------ ENTRIES PROVIDED

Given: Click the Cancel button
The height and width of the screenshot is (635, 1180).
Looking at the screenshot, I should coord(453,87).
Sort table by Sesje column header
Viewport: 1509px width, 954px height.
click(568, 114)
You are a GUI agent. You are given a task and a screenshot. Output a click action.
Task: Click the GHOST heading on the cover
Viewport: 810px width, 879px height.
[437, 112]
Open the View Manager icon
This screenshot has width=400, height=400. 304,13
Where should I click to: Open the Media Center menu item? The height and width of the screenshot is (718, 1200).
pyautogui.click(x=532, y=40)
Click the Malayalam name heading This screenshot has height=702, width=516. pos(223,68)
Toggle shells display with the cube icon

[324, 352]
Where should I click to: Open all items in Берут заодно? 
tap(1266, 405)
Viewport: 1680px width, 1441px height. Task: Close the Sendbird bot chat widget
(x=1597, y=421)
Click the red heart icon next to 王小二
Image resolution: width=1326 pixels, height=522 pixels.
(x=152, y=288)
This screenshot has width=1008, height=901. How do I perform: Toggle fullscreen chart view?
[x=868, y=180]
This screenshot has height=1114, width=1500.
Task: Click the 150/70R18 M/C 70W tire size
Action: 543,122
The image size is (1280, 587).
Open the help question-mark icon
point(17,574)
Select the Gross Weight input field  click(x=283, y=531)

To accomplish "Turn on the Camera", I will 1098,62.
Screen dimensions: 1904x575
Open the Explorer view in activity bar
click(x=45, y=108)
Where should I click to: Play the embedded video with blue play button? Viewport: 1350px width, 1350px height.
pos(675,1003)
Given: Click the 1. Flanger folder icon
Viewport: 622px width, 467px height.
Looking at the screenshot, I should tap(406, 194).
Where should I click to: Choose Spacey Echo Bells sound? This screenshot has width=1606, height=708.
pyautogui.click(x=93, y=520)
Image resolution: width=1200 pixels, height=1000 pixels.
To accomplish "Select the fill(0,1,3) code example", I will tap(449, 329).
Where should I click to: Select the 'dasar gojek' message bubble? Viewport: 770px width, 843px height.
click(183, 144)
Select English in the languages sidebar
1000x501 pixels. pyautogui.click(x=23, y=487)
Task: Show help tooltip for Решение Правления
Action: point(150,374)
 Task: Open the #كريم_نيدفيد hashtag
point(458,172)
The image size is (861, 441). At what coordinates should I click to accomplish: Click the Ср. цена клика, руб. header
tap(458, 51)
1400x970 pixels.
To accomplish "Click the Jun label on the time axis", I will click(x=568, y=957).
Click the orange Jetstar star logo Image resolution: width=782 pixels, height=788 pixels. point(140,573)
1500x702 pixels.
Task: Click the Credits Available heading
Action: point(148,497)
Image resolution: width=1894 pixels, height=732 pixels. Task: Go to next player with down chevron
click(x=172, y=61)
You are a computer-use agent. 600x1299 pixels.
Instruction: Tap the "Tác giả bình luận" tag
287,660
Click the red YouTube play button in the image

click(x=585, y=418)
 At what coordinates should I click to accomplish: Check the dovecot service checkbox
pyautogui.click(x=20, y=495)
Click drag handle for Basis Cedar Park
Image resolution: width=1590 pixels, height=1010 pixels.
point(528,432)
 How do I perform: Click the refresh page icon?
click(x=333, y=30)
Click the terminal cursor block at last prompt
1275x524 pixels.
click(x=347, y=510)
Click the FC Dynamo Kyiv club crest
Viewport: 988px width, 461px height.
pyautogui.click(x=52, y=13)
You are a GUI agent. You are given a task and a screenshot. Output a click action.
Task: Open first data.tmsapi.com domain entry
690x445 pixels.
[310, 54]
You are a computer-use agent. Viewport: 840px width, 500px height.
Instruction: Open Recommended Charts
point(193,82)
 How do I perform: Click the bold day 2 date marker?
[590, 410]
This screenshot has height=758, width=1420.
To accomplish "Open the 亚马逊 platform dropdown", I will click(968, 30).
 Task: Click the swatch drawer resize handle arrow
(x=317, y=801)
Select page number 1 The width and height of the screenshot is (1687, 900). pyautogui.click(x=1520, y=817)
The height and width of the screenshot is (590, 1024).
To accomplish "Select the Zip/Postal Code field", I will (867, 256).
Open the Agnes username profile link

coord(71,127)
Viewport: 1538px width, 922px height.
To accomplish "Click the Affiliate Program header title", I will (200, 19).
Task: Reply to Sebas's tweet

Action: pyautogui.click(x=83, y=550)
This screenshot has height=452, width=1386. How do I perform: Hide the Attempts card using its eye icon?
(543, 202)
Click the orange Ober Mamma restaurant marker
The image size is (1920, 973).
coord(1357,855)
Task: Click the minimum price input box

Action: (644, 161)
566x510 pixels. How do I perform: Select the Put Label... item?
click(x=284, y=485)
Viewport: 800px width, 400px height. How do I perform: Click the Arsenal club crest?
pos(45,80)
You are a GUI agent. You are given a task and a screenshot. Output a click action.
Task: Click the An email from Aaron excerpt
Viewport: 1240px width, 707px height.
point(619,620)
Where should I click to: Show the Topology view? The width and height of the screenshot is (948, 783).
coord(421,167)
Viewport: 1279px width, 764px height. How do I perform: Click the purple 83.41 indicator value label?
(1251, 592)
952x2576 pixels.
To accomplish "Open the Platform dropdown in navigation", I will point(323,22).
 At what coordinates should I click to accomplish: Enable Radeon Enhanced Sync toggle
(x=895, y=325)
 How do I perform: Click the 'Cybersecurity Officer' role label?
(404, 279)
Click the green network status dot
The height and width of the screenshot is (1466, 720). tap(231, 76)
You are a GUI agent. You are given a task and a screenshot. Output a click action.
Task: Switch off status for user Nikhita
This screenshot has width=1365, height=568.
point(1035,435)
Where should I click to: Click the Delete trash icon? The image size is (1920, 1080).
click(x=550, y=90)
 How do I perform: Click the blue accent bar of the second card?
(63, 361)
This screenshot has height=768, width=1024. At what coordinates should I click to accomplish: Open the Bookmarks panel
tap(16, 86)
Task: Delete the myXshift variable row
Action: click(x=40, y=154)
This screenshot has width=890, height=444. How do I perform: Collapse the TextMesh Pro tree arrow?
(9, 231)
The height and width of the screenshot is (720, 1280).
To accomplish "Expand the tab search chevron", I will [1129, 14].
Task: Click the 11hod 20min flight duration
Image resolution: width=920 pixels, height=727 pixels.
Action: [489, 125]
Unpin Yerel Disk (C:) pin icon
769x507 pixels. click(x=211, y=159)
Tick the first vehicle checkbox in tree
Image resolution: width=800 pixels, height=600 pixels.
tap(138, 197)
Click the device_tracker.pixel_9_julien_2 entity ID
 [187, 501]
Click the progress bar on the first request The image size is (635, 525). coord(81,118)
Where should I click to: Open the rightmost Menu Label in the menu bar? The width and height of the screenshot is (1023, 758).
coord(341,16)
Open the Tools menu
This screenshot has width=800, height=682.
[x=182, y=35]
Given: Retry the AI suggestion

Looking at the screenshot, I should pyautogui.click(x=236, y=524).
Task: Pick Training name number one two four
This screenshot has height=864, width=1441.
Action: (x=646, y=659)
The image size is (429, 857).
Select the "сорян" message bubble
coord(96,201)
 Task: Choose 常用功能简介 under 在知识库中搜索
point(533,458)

------------

- EXERCISE GOAL
Every entry must come back exactly as written above.

- SOLVED PROBLEM
Given: Click the Cancel button
The height and width of the screenshot is (635, 1180).
Looking at the screenshot, I should coord(453,87).
Sort table by Sesje column header
Viewport: 1509px width, 954px height.
click(568, 114)
You are a GUI agent. You are given a task and a screenshot. Output a click action.
Task: Click the GHOST heading on the cover
Viewport: 810px width, 879px height.
[437, 112]
Open the View Manager icon
This screenshot has width=400, height=400. 304,13
Where should I click to: Open the Media Center menu item? The height and width of the screenshot is (718, 1200).
pyautogui.click(x=532, y=40)
Click the Malayalam name heading This screenshot has height=702, width=516. pos(223,68)
Toggle shells display with the cube icon

[324, 352]
Where should I click to: Open all items in Берут заодно? 
tap(1266, 405)
Viewport: 1680px width, 1441px height. Task: Close the Sendbird bot chat widget
(x=1597, y=421)
Click the red heart icon next to 王小二
Image resolution: width=1326 pixels, height=522 pixels.
(x=152, y=288)
This screenshot has width=1008, height=901. How do I perform: Toggle fullscreen chart view?
[x=868, y=180]
This screenshot has height=1114, width=1500.
Task: Click the 150/70R18 M/C 70W tire size
Action: 543,122
The image size is (1280, 587).
Open the help question-mark icon
point(17,574)
Select the Gross Weight input field  click(x=283, y=531)

To accomplish "Turn on the Camera", I will 1098,62.
Screen dimensions: 1904x575
Open the Explorer view in activity bar
click(x=45, y=108)
Where should I click to: Play the embedded video with blue play button? Viewport: 1350px width, 1350px height.
pos(675,1003)
Given: Click the 1. Flanger folder icon
Viewport: 622px width, 467px height.
Looking at the screenshot, I should tap(406, 194).
Where should I click to: Choose Spacey Echo Bells sound? This screenshot has width=1606, height=708.
pyautogui.click(x=93, y=520)
Image resolution: width=1200 pixels, height=1000 pixels.
To accomplish "Select the fill(0,1,3) code example", I will tap(449, 329).
Where should I click to: Select the 'dasar gojek' message bubble? Viewport: 770px width, 843px height.
click(183, 144)
Select English in the languages sidebar
1000x501 pixels. pyautogui.click(x=23, y=487)
Task: Show help tooltip for Решение Правления
Action: point(150,374)
 Task: Open the #كريم_نيدفيد hashtag
point(458,172)
The image size is (861, 441). At what coordinates should I click to accomplish: Click the Ср. цена клика, руб. header
tap(458, 51)
1400x970 pixels.
To accomplish "Click the Jun label on the time axis", I will click(x=568, y=957).
Click the orange Jetstar star logo Image resolution: width=782 pixels, height=788 pixels. point(140,573)
1500x702 pixels.
Task: Click the Credits Available heading
Action: point(148,497)
Image resolution: width=1894 pixels, height=732 pixels. Task: Go to next player with down chevron
click(x=172, y=61)
You are a computer-use agent. 600x1299 pixels.
Instruction: Tap the "Tác giả bình luận" tag
287,660
Click the red YouTube play button in the image

click(x=585, y=418)
 At what coordinates should I click to accomplish: Check the dovecot service checkbox
pyautogui.click(x=20, y=495)
Click drag handle for Basis Cedar Park
Image resolution: width=1590 pixels, height=1010 pixels.
point(528,432)
 How do I perform: Click the refresh page icon?
click(x=333, y=30)
Click the terminal cursor block at last prompt
1275x524 pixels.
click(x=347, y=510)
Click the FC Dynamo Kyiv club crest
Viewport: 988px width, 461px height.
pyautogui.click(x=52, y=13)
You are a GUI agent. You are given a task and a screenshot. Output a click action.
Task: Open first data.tmsapi.com domain entry
690x445 pixels.
[310, 54]
You are a computer-use agent. Viewport: 840px width, 500px height.
Instruction: Open Recommended Charts
point(193,82)
 How do I perform: Click the bold day 2 date marker?
[590, 410]
This screenshot has height=758, width=1420.
To accomplish "Open the 亚马逊 platform dropdown", I will click(968, 30).
 Task: Click the swatch drawer resize handle arrow
(x=317, y=801)
Select page number 1 The width and height of the screenshot is (1687, 900). pyautogui.click(x=1520, y=817)
The height and width of the screenshot is (590, 1024).
To accomplish "Select the Zip/Postal Code field", I will (867, 256).
Open the Agnes username profile link

coord(71,127)
Viewport: 1538px width, 922px height.
To accomplish "Click the Affiliate Program header title", I will (200, 19).
Task: Reply to Sebas's tweet

Action: pyautogui.click(x=83, y=550)
This screenshot has height=452, width=1386. How do I perform: Hide the Attempts card using its eye icon?
(543, 202)
Click the orange Ober Mamma restaurant marker
The image size is (1920, 973).
coord(1357,855)
Task: Click the minimum price input box

Action: (644, 161)
566x510 pixels. How do I perform: Select the Put Label... item?
click(x=284, y=485)
Viewport: 800px width, 400px height. How do I perform: Click the Arsenal club crest?
pos(45,80)
You are a GUI agent. You are given a task and a screenshot. Output a click action.
Task: Click the An email from Aaron excerpt
Viewport: 1240px width, 707px height.
point(619,620)
Where should I click to: Show the Topology view? The width and height of the screenshot is (948, 783).
coord(421,167)
Viewport: 1279px width, 764px height. How do I perform: Click the purple 83.41 indicator value label?
(1251, 592)
952x2576 pixels.
To accomplish "Open the Platform dropdown in navigation", I will point(323,22).
 At what coordinates should I click to accomplish: Enable Radeon Enhanced Sync toggle
(x=895, y=325)
 How do I perform: Click the 'Cybersecurity Officer' role label?
(404, 279)
Click the green network status dot
The height and width of the screenshot is (1466, 720). tap(231, 76)
You are a GUI agent. You are given a task and a screenshot. Output a click action.
Task: Switch off status for user Nikhita
This screenshot has width=1365, height=568.
point(1035,435)
Where should I click to: Click the Delete trash icon? The image size is (1920, 1080).
click(x=550, y=90)
 How do I perform: Click the blue accent bar of the second card?
(63, 361)
This screenshot has height=768, width=1024. At what coordinates should I click to accomplish: Open the Bookmarks panel
tap(16, 86)
Task: Delete the myXshift variable row
Action: click(x=40, y=154)
This screenshot has width=890, height=444. How do I perform: Collapse the TextMesh Pro tree arrow?
(9, 231)
The height and width of the screenshot is (720, 1280).
To accomplish "Expand the tab search chevron", I will [1129, 14].
Task: Click the 11hod 20min flight duration
Image resolution: width=920 pixels, height=727 pixels.
Action: [489, 125]
Unpin Yerel Disk (C:) pin icon
769x507 pixels. click(x=211, y=159)
Tick the first vehicle checkbox in tree
Image resolution: width=800 pixels, height=600 pixels.
tap(138, 197)
Click the device_tracker.pixel_9_julien_2 entity ID
 [187, 501]
Click the progress bar on the first request The image size is (635, 525). coord(81,118)
Where should I click to: Open the rightmost Menu Label in the menu bar? The width and height of the screenshot is (1023, 758).
coord(341,16)
Open the Tools menu
This screenshot has width=800, height=682.
[x=182, y=35]
Given: Retry the AI suggestion

Looking at the screenshot, I should pyautogui.click(x=236, y=524).
Task: Pick Training name number one two four
This screenshot has height=864, width=1441.
Action: (x=646, y=659)
The image size is (429, 857).
Select the "сорян" message bubble
coord(96,201)
 Task: Choose 常用功能简介 under 在知识库中搜索
point(533,458)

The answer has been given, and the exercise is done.